» REQUESTS
- A) Which Shia groups does the Iraq commentary name as struggling to control Basra's local government?
- B) Copy the Iraq commentary word for word between "Many Iraq pundits" and "the oil wealth.", inclusive.
- C) What would come next in the Iraq commentary? Write the text that follows its final sentence.

-------- SOURCE TEXT

Many Iraq pundits incorrectly view the Sunni insurgency as the greatest threat to both a stable government and Coalition forces. In truth, the most dangerous scenario in Iraq would be a collapse of the tenuous alliance between major Shia groups. Those bonds are currently being stretched to the breaking point, and ground zero appears to be Basra, a southern province with huge oil revenue potential. Basra was essentially handed over by the British to armed gangs, and three main Shia groups (SCIRI, Fadilah, and Sadrists) are struggling to control the local government and, therefore, the oil wealth.

These issues expose the difficulty of the withdrawal options: default control to local militias, as the British apparently did, and it invites anarchy that would not necessarily have otherwise occurred. Wait too long to leave, however, and troops are likely to get in the middle of Shia vs. Shia conflict. Anti-Coalition attacks by Sunni (20% of the population) is bad; increased anti-Coalition attacks by Shia (60%), if some Shia groups begin to see the U.S. as favoring one subgroup or another, would be a total debacle. Obviously Iraq is already quite the disaster, but Shia-U.S. violence would bring it to an entirely new level.

----------------
-------- MATERIAL PROVIDED

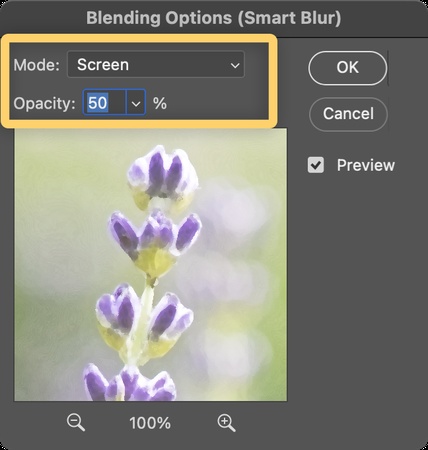Zoom in the preview with the plus magnifier
This screenshot has height=450, width=428.
coord(226,423)
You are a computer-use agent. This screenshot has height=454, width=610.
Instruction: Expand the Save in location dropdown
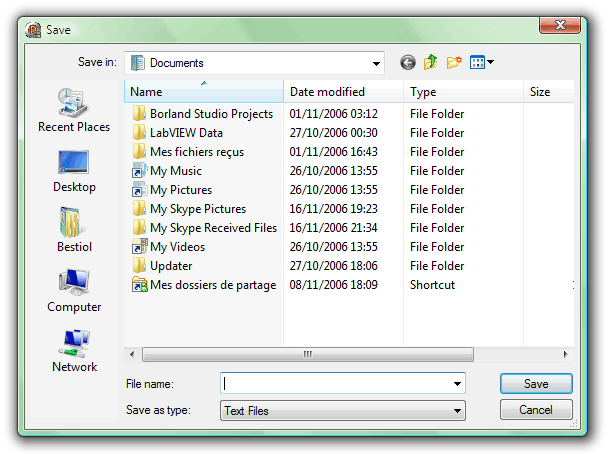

----------------

» ANSWERS FOR THE TASKS
- A) SCIRI, Fadilah, and the Sadrists

- B)
Many Iraq pundits incorrectly view the Sunni insurgency as the greatest threat to both a stable government and Coalition forces. In truth, the most dangerous scenario in Iraq would be a collapse of the tenuous alliance between major Shia groups. Those bonds are currently being stretched to the breaking point, and ground zero appears to be Basra, a southern province with huge oil revenue potential. Basra was essentially handed over by the British to armed gangs, and three main Shia groups (SCIRI, Fadilah, and Sadrists) are struggling to control the local government and, therefore, the oil wealth.

- C)
This is a primary reason why the stay-the-course "strategy" is so foolish and dangerous. In order to redeploy our troops, there has to be a plan. Refusing to consider withdrawal seems to have eliminated the planning for it. To get out with even minimal order, the U.S. should be proactively helping to establish power-sharing arrangements not just at the national level, but even more importantly, at the provincial level. If things go bad down the road within sectarian groups, then, at least we won't be in the middle of it. And before you start sharpening the knives -- this isn't an argument against withdrawal, but rather to say that when we do start to cede control, setting the stage for troop removal (as we have seen with the superbases), there's a right way and a wrong way to do it. Needless to say, I'm not optimistic.